**Exercise:**
Repeat exactly the lines that run from the one containing "Image resolution: width=330, height=2576." to the end of the data, and leave out all others.

**Extracted records:**
==========

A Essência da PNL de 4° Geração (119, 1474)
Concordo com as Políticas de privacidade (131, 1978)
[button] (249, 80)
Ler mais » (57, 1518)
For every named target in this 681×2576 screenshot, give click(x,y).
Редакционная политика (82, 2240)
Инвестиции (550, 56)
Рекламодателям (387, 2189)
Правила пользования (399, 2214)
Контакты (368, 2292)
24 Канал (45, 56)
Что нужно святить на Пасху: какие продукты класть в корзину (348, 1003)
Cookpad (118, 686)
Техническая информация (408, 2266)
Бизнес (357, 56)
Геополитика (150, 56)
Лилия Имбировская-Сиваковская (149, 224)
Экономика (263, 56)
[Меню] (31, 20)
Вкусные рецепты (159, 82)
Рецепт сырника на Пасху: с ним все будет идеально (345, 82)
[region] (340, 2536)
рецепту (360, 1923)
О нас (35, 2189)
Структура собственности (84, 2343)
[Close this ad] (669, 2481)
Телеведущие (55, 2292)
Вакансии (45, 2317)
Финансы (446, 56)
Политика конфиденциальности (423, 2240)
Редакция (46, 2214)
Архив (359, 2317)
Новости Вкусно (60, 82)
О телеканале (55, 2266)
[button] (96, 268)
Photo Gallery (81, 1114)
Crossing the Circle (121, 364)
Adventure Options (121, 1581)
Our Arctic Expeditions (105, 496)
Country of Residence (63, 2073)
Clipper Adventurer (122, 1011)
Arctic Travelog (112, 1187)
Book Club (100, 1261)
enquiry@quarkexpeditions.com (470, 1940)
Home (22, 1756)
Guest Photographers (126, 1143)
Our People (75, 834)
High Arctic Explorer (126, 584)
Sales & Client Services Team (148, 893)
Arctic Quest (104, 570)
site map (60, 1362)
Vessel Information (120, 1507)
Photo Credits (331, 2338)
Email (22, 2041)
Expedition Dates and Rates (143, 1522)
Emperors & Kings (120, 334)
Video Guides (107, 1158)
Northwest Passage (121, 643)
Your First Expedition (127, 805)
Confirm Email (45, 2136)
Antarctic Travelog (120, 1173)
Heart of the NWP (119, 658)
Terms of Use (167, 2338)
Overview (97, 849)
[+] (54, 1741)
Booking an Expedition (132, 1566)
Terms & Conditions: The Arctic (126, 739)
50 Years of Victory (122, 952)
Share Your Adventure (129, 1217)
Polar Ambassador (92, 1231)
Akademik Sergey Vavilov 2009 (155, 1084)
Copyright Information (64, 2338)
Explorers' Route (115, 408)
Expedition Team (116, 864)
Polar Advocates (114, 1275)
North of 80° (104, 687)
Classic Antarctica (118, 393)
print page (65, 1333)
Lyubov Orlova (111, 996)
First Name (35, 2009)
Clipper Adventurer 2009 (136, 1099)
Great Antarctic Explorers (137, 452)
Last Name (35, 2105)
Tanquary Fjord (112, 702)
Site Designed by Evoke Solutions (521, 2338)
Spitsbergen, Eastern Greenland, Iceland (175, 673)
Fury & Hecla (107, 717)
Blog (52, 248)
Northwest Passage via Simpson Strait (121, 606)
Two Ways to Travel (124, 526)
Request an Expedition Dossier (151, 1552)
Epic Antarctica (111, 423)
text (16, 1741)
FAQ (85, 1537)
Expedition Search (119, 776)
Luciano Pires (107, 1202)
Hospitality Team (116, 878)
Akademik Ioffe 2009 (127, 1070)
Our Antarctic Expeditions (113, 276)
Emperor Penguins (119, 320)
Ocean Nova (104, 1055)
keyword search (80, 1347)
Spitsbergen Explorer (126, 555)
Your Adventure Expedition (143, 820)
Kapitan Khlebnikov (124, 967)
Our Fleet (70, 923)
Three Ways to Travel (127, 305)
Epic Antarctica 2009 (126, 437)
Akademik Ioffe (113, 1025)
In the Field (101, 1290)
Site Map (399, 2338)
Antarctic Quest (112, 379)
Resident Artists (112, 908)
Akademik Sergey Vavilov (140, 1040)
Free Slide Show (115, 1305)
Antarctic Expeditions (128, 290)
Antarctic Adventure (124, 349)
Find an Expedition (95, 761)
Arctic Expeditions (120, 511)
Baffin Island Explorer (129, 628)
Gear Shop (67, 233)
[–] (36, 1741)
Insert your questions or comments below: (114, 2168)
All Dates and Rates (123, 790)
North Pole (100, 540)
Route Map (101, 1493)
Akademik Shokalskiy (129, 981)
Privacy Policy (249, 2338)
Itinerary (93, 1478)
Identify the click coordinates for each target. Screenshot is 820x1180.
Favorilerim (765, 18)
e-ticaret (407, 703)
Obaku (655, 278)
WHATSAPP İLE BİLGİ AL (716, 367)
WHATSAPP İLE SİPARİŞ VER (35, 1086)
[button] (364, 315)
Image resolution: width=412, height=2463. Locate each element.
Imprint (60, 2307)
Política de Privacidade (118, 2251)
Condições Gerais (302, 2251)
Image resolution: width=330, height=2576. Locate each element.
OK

==========

**Answer below:**
Image resolution: width=330, height=2576. Locate each element.
OK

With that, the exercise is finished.